What you are asked to do: Where does the word "computer" show up in the data? Please find each such line and copy it.

Data records:
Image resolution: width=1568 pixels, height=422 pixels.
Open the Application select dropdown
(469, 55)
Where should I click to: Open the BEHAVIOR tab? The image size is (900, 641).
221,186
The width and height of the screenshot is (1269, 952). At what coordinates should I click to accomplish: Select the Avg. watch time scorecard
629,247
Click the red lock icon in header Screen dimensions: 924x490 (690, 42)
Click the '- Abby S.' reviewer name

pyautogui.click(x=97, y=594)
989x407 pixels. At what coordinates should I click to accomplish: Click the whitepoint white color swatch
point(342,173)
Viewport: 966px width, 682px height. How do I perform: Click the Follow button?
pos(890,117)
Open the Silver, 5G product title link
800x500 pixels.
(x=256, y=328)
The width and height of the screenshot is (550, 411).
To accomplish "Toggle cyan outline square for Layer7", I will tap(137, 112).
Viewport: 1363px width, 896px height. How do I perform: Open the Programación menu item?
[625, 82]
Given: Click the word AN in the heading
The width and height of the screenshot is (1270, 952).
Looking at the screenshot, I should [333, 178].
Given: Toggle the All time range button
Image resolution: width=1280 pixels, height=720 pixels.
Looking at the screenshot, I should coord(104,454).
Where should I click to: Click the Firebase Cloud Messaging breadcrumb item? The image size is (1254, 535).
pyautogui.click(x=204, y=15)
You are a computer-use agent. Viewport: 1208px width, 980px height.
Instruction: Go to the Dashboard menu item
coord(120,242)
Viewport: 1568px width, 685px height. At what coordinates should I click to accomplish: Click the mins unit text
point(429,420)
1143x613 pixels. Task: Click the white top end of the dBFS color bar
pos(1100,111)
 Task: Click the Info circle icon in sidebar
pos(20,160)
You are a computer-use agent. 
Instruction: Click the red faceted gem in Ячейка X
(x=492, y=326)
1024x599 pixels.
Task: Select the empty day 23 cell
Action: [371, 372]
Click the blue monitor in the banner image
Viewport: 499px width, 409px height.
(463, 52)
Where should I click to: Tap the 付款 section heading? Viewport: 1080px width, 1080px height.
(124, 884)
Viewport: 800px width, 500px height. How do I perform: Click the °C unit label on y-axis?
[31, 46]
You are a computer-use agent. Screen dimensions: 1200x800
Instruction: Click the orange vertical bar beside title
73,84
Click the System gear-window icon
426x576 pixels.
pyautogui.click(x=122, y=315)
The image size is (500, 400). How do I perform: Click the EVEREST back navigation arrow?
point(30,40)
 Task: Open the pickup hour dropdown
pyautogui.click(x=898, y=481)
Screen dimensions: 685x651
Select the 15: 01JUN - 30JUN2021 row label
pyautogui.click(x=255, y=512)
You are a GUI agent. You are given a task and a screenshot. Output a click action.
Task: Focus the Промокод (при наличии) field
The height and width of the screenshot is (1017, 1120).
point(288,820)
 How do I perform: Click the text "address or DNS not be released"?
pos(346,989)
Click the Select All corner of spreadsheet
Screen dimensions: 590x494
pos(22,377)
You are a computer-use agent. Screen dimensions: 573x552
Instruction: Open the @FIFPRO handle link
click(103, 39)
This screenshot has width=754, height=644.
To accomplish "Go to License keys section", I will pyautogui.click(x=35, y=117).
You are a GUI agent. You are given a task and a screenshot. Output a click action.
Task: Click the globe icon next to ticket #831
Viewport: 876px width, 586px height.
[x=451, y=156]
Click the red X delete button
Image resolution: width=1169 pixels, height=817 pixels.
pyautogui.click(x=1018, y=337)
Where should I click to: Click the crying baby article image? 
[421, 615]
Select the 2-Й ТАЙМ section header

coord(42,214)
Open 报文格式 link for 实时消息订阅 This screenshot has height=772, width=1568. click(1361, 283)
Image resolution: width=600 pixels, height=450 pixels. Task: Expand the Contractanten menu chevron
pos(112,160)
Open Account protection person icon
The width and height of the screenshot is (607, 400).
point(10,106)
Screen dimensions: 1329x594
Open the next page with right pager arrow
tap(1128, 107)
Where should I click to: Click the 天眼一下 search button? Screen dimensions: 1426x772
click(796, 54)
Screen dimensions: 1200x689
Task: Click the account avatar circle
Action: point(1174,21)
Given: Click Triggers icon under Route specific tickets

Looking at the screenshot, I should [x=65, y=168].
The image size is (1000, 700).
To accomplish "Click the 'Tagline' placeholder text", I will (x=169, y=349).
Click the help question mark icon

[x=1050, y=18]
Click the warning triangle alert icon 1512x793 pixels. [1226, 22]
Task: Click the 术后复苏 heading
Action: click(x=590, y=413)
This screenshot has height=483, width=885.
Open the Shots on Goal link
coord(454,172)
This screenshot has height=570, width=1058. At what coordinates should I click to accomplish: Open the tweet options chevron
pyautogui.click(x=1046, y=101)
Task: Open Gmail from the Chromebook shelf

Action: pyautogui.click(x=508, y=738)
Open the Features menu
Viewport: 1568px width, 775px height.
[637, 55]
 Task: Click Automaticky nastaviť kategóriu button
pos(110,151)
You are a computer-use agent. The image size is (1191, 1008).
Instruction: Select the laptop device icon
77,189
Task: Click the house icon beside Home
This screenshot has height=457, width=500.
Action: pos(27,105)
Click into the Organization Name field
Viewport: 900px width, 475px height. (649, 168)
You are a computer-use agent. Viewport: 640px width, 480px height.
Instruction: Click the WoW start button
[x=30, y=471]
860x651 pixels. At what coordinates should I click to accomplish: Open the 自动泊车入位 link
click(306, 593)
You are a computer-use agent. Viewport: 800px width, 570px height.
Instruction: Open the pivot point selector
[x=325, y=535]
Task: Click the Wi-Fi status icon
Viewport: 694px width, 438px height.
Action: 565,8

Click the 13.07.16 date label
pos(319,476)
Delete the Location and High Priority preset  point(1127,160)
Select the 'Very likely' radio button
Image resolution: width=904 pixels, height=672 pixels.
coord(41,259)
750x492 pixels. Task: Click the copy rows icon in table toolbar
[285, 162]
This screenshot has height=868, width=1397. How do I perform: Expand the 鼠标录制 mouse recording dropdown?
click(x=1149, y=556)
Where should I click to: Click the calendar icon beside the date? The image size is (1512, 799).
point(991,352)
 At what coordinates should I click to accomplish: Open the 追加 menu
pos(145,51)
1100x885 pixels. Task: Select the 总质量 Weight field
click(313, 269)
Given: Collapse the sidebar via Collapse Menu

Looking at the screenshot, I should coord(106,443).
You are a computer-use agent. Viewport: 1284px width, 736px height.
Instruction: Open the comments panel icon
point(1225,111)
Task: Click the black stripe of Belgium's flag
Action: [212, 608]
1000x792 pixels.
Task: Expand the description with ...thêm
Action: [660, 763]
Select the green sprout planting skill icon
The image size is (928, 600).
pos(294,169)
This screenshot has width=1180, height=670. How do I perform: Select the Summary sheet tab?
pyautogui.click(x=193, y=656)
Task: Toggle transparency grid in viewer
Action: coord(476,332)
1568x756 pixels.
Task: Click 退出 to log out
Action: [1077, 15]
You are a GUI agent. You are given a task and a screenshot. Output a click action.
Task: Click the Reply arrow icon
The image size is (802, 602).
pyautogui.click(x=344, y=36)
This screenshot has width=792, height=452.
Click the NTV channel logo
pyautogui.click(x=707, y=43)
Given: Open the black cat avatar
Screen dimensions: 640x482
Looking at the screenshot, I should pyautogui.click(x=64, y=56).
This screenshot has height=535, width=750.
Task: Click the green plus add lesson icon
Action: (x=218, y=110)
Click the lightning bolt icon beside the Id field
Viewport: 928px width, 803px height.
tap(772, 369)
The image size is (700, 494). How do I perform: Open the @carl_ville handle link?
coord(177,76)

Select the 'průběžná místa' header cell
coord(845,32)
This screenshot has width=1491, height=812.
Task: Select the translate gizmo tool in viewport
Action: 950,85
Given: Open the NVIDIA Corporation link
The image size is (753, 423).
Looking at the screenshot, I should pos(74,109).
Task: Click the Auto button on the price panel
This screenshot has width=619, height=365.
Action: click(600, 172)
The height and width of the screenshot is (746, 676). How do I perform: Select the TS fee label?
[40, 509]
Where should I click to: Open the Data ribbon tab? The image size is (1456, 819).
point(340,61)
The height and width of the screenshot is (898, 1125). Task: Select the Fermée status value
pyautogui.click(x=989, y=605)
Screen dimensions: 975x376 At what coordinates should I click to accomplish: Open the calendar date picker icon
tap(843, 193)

Solution to this problem:
You are a computer-use agent. Viewport: 1208px width, 980px height.
You are a computer-use agent. 
You are a computer-use agent. Screen dimensions: 1200x800
You are a computer-use agent. Screen dimensions: 573x552
You are a computer-use agent. The image size is (1191, 1008).
You are a computer-use agent. Viewport: 640px width, 480px height.
You are a computer-use agent. Viewport: 800px width, 570px height.
You are a computer-use agent. Viewport: 1284px width, 736px height.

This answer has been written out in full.